“對了,小姐的信都髒了,你還沒給小姐回信……”
“好不容易小姐都要接受你了,她關心你的,你不能在這時候死啊!”
秦慕宵似乎聽見了,又似乎沒聽見。
昆河索性一不做二不休,硬是卸了他的下巴塞了進去,再推回去。
他感到了隱隱約約的疼痛,渾身無力。
意識漸漸清醒,甚至可以清楚地感覺到自己的生命正在流逝,隨後流逝又逐步減緩,再隨後……好像聽見了雲兒的名字。
是她來了嗎?
是來見最後一面的嗎?
他笑了。
她怎麼會來啊,她都不知道。
但是……誰在哭啊,難聽死了……
他努力睜開眼,但疲憊至極讓他又睡了過去。
不知道過了多久,他又醒了過來,感覺到了一股溫熱,人也恢復了幾分力氣。
睜開眼,入目的是草長鶯飛,抬眼望去,天上飛著各式紙鳶,燕子,雕,蝴蝶,還有貓貓狗狗。
他站起來,籬笆到他的腰附近,推開來,是極其熟悉的院子。
一花一木,那個狗窩,羊圈……和烈焰極其相似的馬正一臉好奇地看著他。
他……這是死了吧,竟然還能回到這裡。
“誰呀?”
正想著,屋子裡傳來一個熟悉又陌生的女聲。
他渾身一僵,慢慢轉過身來。
對面屋子裡出來的女子皺著眉。
她反覆出現在他夢裡,不知道多少次,他總是哭著鬧著求她回來,她總是笑著摸摸他的頭,說你該長大了。
雖然,他卻是早就長大了,可是此刻看見她,視線還是一下子模糊了。
他迫不及待地踉蹌幾步,張張口,啞了聲音。
“是小白啊……都長這麼大了。”
陸見林卻是展開了眉頭,上前去看著他,想摸一摸他的頭,卻發現如今的他竟高了她許多,要踮腳才能摸到了。
他哽咽一聲,撲了過去。
“娘……”
淚如泉湧。
這個時候見到的,竟然真的不能再真了,熟悉的氣味,有溫度的母親……
怪不得都說死了就能見到闊別已久的人了,原來是真的。
哭著哭著,他突然鬆了手,後退幾步,連淚也來不及擦,便低頭看去。
不過,並非是他想象的自己滿身血汙,開膛破肚的模樣,而是乾淨整潔,穿著一身熟悉的衣裳。

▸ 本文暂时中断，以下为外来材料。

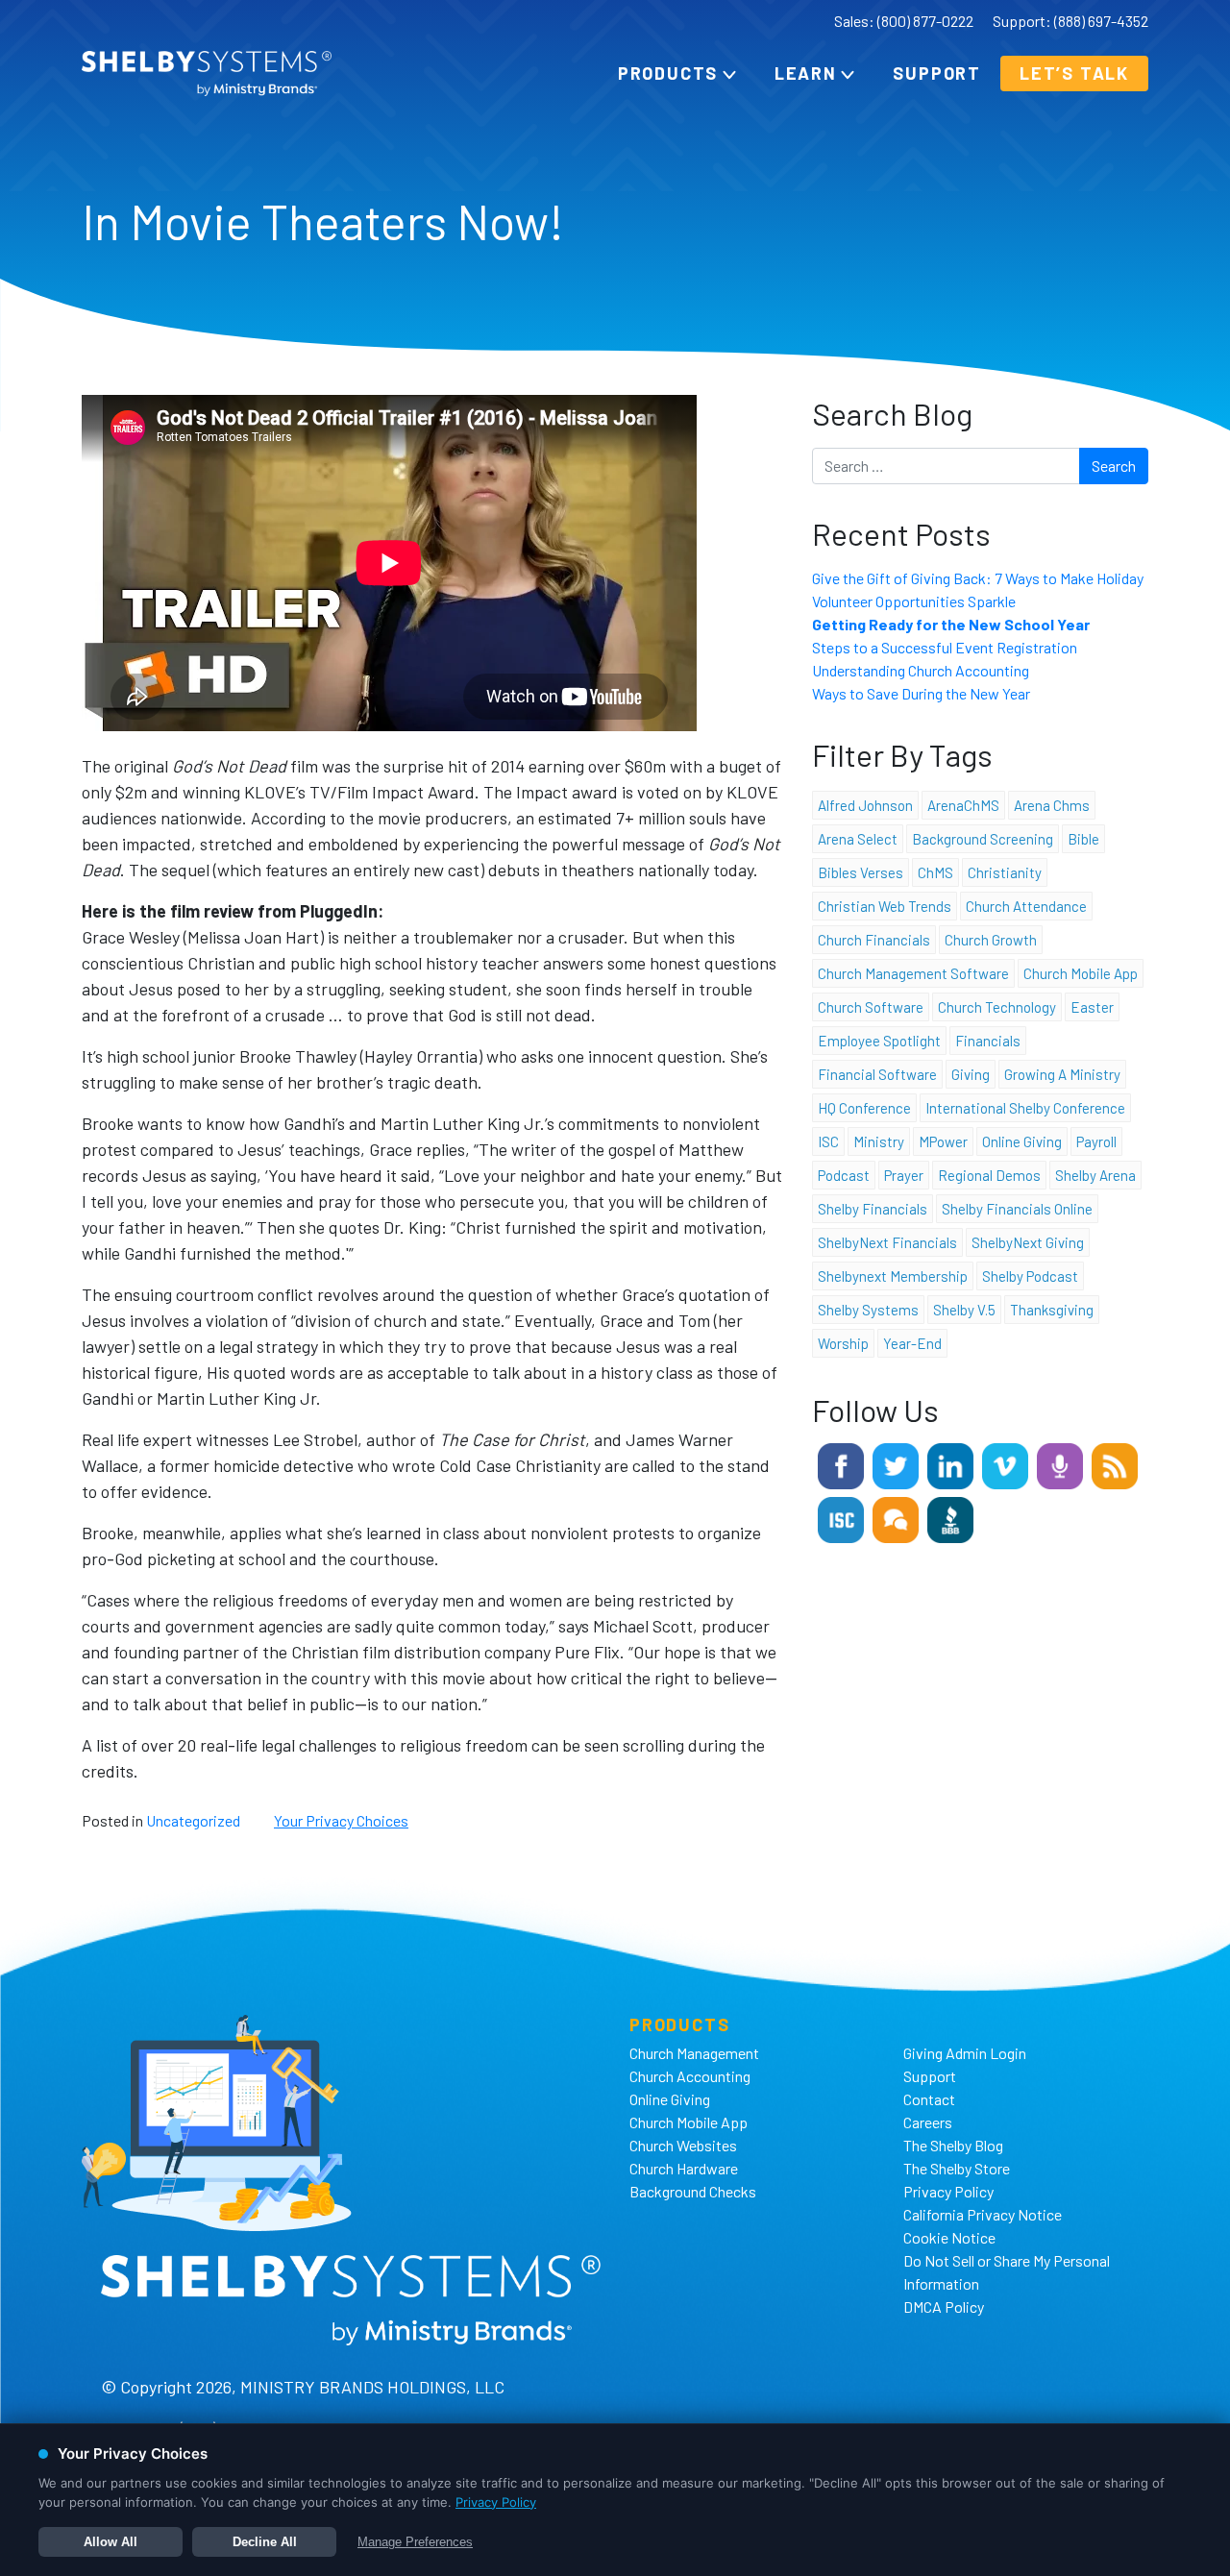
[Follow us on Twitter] (896, 1464)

是——當初給雲兒做的裙子,自己為了與之相配才做的那一套。
“怎麼了?”
“沒……”他擦擦眼淚,笑了笑,“我還以為是剛從戰場上下來的衣裳,很髒。”
陸見林拍拍他的肩,拉著他進屋子去:“我走了這些年,苦了你了。”
“沒有……不苦,我過得挺好。”
他坐下來,吃著母親煮的粥,熱氣燻得人眼眶發酸,又讓人忍不住高興:“我會許多東西,琴棋書畫,刺繡縫補,我還會唱戲,還有打仗……”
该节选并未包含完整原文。